> [TASK OBJECTIVE] Rewrite the material below, switching "GUI agent" to "screen assistant" everywhere it appears and changing nothing else.

> [RECORDED INFORMATION]
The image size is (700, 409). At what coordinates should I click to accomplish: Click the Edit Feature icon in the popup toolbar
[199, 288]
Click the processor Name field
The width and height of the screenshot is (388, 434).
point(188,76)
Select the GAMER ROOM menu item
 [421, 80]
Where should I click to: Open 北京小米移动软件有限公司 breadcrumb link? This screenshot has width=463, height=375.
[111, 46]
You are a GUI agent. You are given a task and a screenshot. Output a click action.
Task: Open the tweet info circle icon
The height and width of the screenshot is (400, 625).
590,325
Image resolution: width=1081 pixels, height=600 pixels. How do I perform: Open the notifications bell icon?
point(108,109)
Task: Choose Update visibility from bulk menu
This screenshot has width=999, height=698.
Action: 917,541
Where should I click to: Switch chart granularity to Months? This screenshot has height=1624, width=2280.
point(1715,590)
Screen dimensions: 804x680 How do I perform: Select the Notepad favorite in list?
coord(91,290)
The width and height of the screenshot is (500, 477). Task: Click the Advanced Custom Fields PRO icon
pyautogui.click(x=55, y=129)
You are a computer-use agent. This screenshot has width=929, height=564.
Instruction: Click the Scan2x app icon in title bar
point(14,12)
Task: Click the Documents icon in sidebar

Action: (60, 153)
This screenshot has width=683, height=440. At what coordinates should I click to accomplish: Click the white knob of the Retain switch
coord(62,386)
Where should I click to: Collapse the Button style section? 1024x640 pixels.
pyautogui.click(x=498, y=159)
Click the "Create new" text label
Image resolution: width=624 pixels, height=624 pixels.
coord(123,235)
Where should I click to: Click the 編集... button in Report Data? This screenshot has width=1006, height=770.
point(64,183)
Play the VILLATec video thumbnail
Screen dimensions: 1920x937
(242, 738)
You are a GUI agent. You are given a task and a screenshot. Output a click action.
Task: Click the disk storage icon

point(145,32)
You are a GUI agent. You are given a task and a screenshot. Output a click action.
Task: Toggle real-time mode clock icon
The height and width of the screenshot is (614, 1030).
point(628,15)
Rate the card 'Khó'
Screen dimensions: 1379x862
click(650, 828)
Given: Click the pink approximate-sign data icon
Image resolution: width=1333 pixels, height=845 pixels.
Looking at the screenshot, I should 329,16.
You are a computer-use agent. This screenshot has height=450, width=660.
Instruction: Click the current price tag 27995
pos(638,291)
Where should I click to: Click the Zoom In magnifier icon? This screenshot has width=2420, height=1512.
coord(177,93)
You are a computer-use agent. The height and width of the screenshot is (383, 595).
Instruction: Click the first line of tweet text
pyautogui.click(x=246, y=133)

> [TASK ANSWER]
The image size is (700, 409). At what coordinates should I click to accomplish: Click the Edit Feature icon in the popup toolbar
[199, 288]
Click the processor Name field
The width and height of the screenshot is (388, 434).
point(188,76)
Select the GAMER ROOM menu item
 [421, 80]
Where should I click to: Open 北京小米移动软件有限公司 breadcrumb link? This screenshot has width=463, height=375.
[111, 46]
You are a screen assistant. You are given a task and a screenshot. Output a click action.
Task: Open the tweet info circle icon
The height and width of the screenshot is (400, 625).
590,325
Image resolution: width=1081 pixels, height=600 pixels. How do I perform: Open the notifications bell icon?
point(108,109)
Task: Choose Update visibility from bulk menu
This screenshot has width=999, height=698.
Action: 917,541
Where should I click to: Switch chart granularity to Months? This screenshot has height=1624, width=2280.
point(1715,590)
Screen dimensions: 804x680 How do I perform: Select the Notepad favorite in list?
coord(91,290)
The width and height of the screenshot is (500, 477). Task: Click the Advanced Custom Fields PRO icon
pyautogui.click(x=55, y=129)
You are a computer-use agent. This screenshot has width=929, height=564.
Instruction: Click the Scan2x app icon in title bar
point(14,12)
Task: Click the Documents icon in sidebar

Action: (60, 153)
This screenshot has width=683, height=440. At what coordinates should I click to accomplish: Click the white knob of the Retain switch
coord(62,386)
Where should I click to: Collapse the Button style section? 1024x640 pixels.
pyautogui.click(x=498, y=159)
Click the "Create new" text label
Image resolution: width=624 pixels, height=624 pixels.
coord(123,235)
Where should I click to: Click the 編集... button in Report Data? This screenshot has width=1006, height=770.
point(64,183)
Play the VILLATec video thumbnail
Screen dimensions: 1920x937
(242, 738)
You are a screen assistant. You are given a task and a screenshot. Output a click action.
Task: Click the disk storage icon

point(145,32)
You are a screen assistant. You are given a task and a screenshot. Output a click action.
Task: Toggle real-time mode clock icon
The height and width of the screenshot is (614, 1030).
point(628,15)
Rate the card 'Khó'
Screen dimensions: 1379x862
click(650, 828)
Given: Click the pink approximate-sign data icon
Image resolution: width=1333 pixels, height=845 pixels.
Looking at the screenshot, I should 329,16.
You are a computer-use agent. This screenshot has height=450, width=660.
Instruction: Click the current price tag 27995
pos(638,291)
Where should I click to: Click the Zoom In magnifier icon? This screenshot has width=2420, height=1512.
coord(177,93)
You are a computer-use agent. The height and width of the screenshot is (383, 595).
Instruction: Click the first line of tweet text
pyautogui.click(x=246, y=133)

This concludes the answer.